St. John is Bullish on Future in Utah County
Utah Construction & Design Magazine | August 2018 | Brad FullmerUCD_SEPT18
Maryland-based firm’s Valley Grove is a 62-acre master-planned development in Pleasant Grove will feature $300 million in capital investments, including six major office buildings and other mixed-used projects.
Baltimore-headquartered St. John Properties is a great example of a well-stablished, out-of-state commercial developer recognizing Utah’s vast development potential by establishing an office in Utah on sheer speculation and rolling the dice.
Daniel Thomas, a Partner with St. John for more than 11 years, established the firm’s office in Pleasant Grove in 2014 after spending seven years working under founder Edward St. John (he established the firm in 1971) in Maryland, where he researched different markets for two years before settling on Utah County.
In July, the firm was named 2018 ‘Developer of the Year’ by NAIOP, the Commercial Real Estate Development Association – the association’s top national honor.
“Given the outstanding and highly deserving commercial real estate companies competing for this award on an annual basis, our entire organization takes great pride in this achievement,” said St. John in a statement. “I am particularly proud of the work ethic we have instilled into our loyal employees, which places the daily real estate needs of our clients as our number one priority. This national recognition validates our corporate culture of performing to the best of our ability each day and doing what it takes to get the job done right.”
Thomas said Utah’s top-ranked population growth (over 2% the past three years), youthful demographic and business-friendly environment all factored into the firm’s decision to invest in the Beehive State, evidenced by Valley Grove, a multi-phase, 62-acre master-planned development just east of the Pleasant Grove Blvd./I-15 Interchange that ultimately will include 1 million SF of space in six major office buildings, eight different retail sites and 10 additional pad sites. The anticipated $300 million investment is expected to generate $800 million in tax revenue for the state, county, and city, while hosting 7,000+ employees.
“Ed and I are partners; we boiled it down to three markets – Seattle, Portland and Salt Lake, and when it came to making the decision, I picked Salt Lake because of regulatory and business environment and the fact that the population is growing with natural (in-state) growth. We’re a speculative builder; we didn’t have anything pre-leased, no financing, we just started building. We put $35 million into the project before we got any financing. We figured we had this great location that other developers had passed over.”
Projects include Grove Tower, a 190,000 SF, six-story Class A office building, and Grove 1, a 170,000 SF office building that broke ground in July and should be completed by August 2019.
Designed by Beecher Walker Architects of Holladay and built by Jacobsen Construction of Salt Lake, Grove Tower’s entrances and dramatic six-story edges create angular cutouts that capture natural and man-made light in unique ways.

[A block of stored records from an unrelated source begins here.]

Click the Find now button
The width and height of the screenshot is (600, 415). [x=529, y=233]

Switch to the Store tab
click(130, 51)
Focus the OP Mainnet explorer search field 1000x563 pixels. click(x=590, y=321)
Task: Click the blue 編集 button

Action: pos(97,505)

Materials include gunmetal gray and warm wood-colored metal panels – in addition to walls of glass – that reflect and aid in the play of light coming into the spaces of the building at all times of the day. The sensory experience continues into the two-story lobby where visitors are greeted by a sea of reflective finishes juxtaposed to matte ones. The 30’ X 9’ LED screen on the opposite wall can’t be missed as is plays a continual loop of iconic and dramatic Utah scenery.

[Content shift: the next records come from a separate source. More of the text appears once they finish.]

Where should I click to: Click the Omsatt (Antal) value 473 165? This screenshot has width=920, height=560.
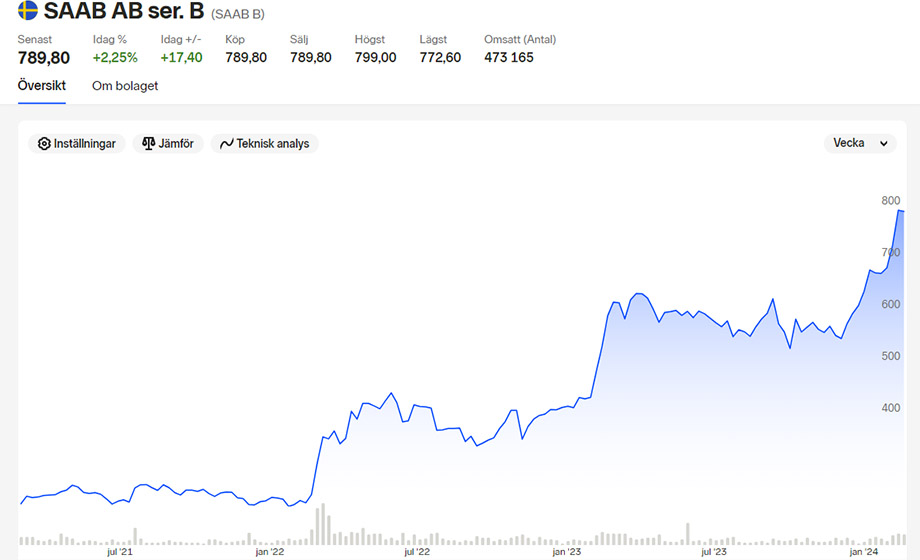(x=509, y=58)
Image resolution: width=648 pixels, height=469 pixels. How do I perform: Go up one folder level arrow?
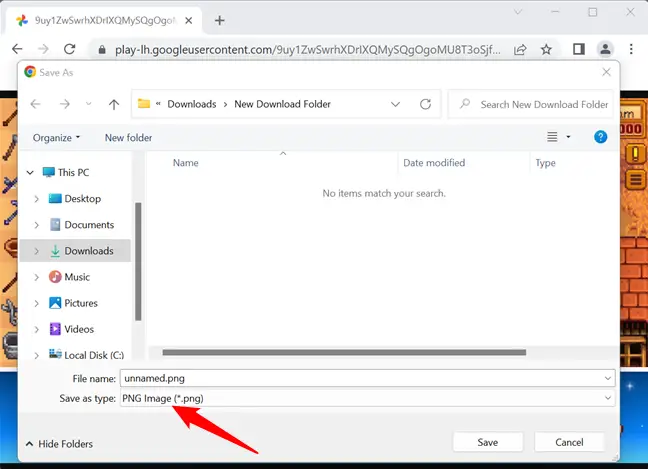pos(114,104)
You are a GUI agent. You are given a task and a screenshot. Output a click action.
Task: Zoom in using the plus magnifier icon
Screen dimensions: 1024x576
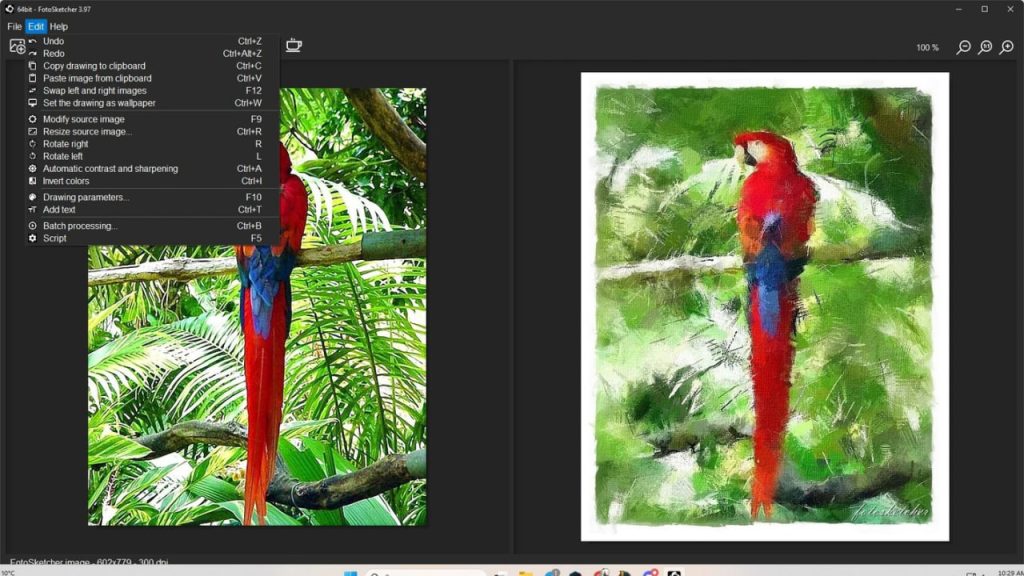point(1007,47)
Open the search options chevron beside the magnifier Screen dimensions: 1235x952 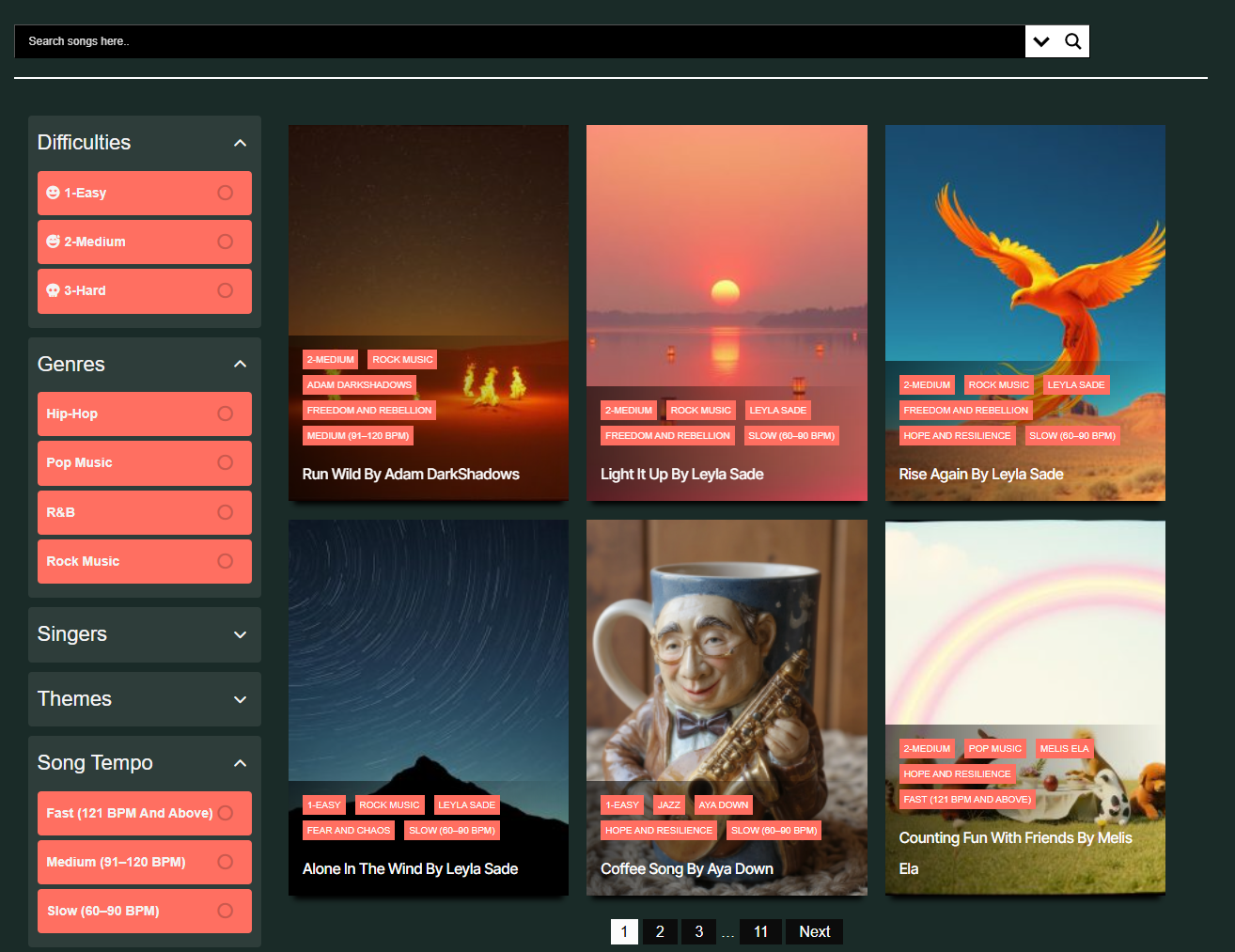pyautogui.click(x=1041, y=40)
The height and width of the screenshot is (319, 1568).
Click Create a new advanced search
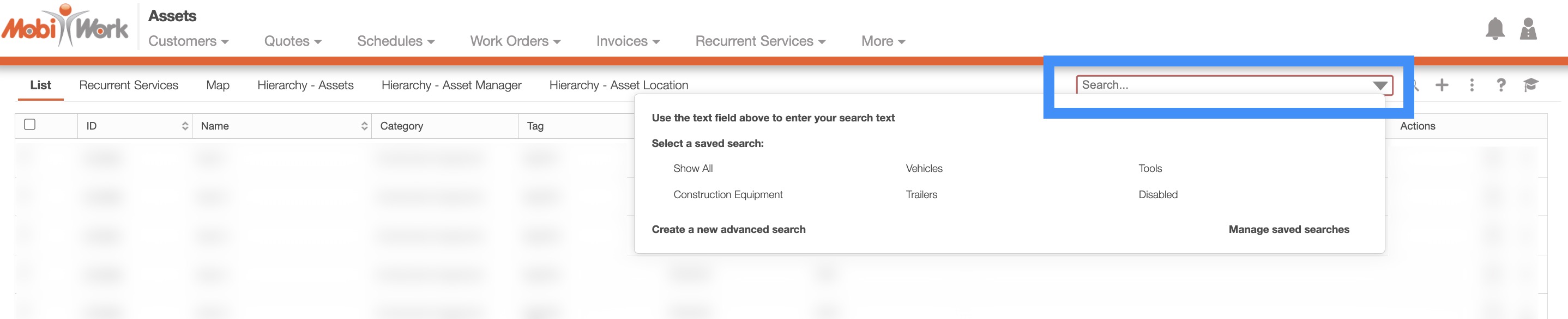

High-end finishes continue with 5 ft. x 10 ft. light-colored, marble-looking floor tiles, the largest of its type available, surrounded by smaller, matte porcelain tiles, which offers a subtle contrast in light reflection. Poured-in-place GFRC panels encasing the elevator have a polished black finish, offering yet more dramatic design contrasts.
St. John boasts a notable development portfolio with more than 18 million square feet of space in eight states spanning three regions, including office, flex/research, warehouse and retail, in addition to residential units. Besides Maryland, it has offices in Louisiana, Pennsylvania, Virginia and Wisconsin; Colorado and Nevada are western locations besides Utah.
Thomas expects the local economy to hum along, both short- and long-term, and said St. John remains bullish on his Utah investment. “He loves it – he’s spending a lot of money out here and is pretty happy with it.”
“I like that Utah has been growing,” he added. “Whenever you’re adding bodies to a market it takes away risk from what we’re doing. The more new bodies, the more people eating at your restaurant. The fact that the market is growing means the product will be absorbed over time without risk.”
He also has enjoyed the relationships he’s built with local contractors and designers, and said St. John’s as a company does well managing the construction of its own projects.
“As we track our construction pricing, we do $400 million a year in new construction. We’ve been able to control our pricing better than some of our competitors. We offer net 10 (10-day) payment to our subs; it’s allowed us to control our pricing. We show a lot of fidelity to our subs that take care of us and we give them a lot of work.”